→ Document extract
────────────────
Oligonucleotides, e.g., degenerate oligonucleotides, are designed
to hybridize to a conserved region of a GS-like sequence (e.g., a
region conserved in both sequences depicted in FIG. 2). The
oligonucleotides are used as primers to amplify a GS-like sequence
from template nucleic acid from a nematode, e.g., a nematode other
than M. incognita or H. glycines. The amplified fragment can be
cloned and/or sequenced.
[0090] Complementation Methods. A nematode GS-like sequence can be
identified from a complementation screen for a nucleic acid
molecule that provides a GS-like activity to a cell lacking a
GS-like activity. Routine methods can be used to construct
bacterial or yeast strains that lack specific enzymatic activites,
e.g., GS activity. For example, an E. Coli strain deleted for a GS
gene can be isolated (Carvalho et al. (1997) Plant Mol. Bio.
35:623-632). Such a strain can be transformed with a plasmid
library expressing nematode cDNAs. Strains are identified in which
GS activity is restored. For example, the gs.sup.- E. coli strain
transformed with the plasmid library can be grown on ammonium as
the nitrogen source to select for strains expressing a nematode
GS-like gene. The plasmid harbored by the strain can be recovered
to identify and/or characterize the inserted nematode cDNA that
provides GS-like activity when expressed.
[0091] Methods for generating full-length cDNA. 5' and 3' RACE
techniques can be used in combination with EST sequence information
to generate full-length cDNAs. The molecular technique 5' RACE
(Life Technologies, Inc., Rockville, Md.) can be employed to obtain
complete or near-complete 5' ends of cDNA sequences for a nematode
GS-like cDNA sequences. Briefly, following the instructions
provided by Life Technologies, first strand cDNA is synthesized
from total M. incognita or H. glycines RNA using Murine Leukemia
Virus Reverse Transcriptase (M-MLV RT) and a gene specific
"antisense" primer, e.g., designed from available EST sequence.
────────────────
→ Material provided

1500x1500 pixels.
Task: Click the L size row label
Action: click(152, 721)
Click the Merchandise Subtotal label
────────────────
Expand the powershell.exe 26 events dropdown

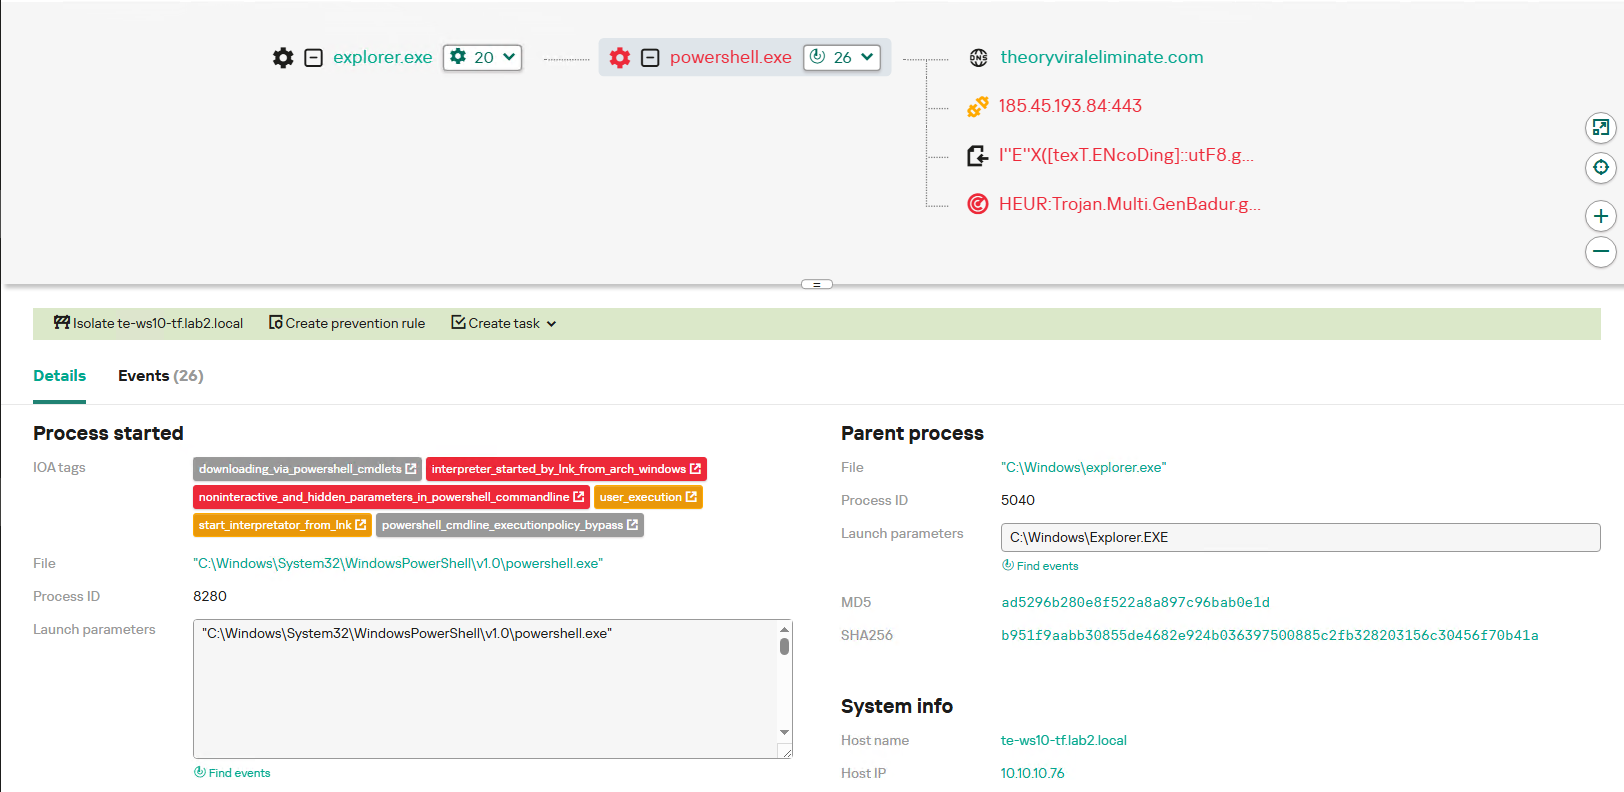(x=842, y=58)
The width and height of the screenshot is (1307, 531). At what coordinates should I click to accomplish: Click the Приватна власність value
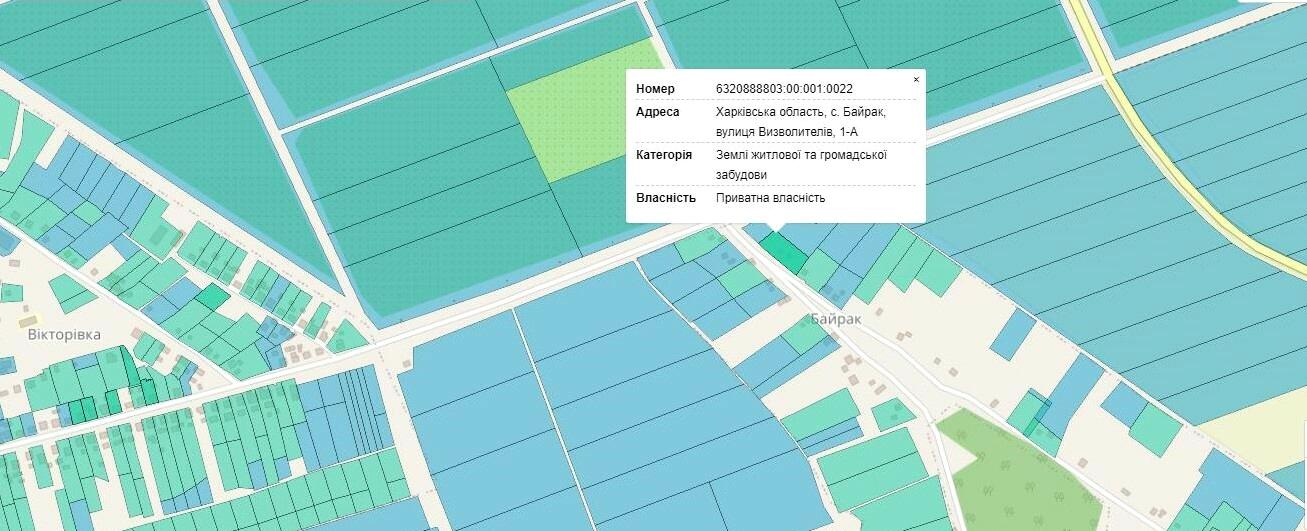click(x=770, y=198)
────────────────
→ Problems and tasks
• A. Answer these questions using the patent excerpt on nematode GS-like sequences:
(i) What nitrogen source can the transformed gs.sup.- E. coli strain be grown on to select for strains expressing a nematode GS-like gene?
(ii) Which enzyme is used with a gene-specific "antisense" primer to synthesize first strand cDNA?
(iii) What techniques are combined with EST sequence information to generate full-length cDNAs?
• B. Translate this sentence from the patent excerpt on nematode GS-like sequences into Spanish: "Such a strain can be transformed with a plasmid library expressing nematode cDNAs."

→ Solutions to the problems
• A.
(i) Ammonium
(ii) Murine Leukemia Virus Reverse Transcriptase (M-MLV RT)
(iii) 5' and 3' RACE techniques

• B. Dicha cepa puede transformarse con una biblioteca de plásmidos que expresa ADNc de nematodos.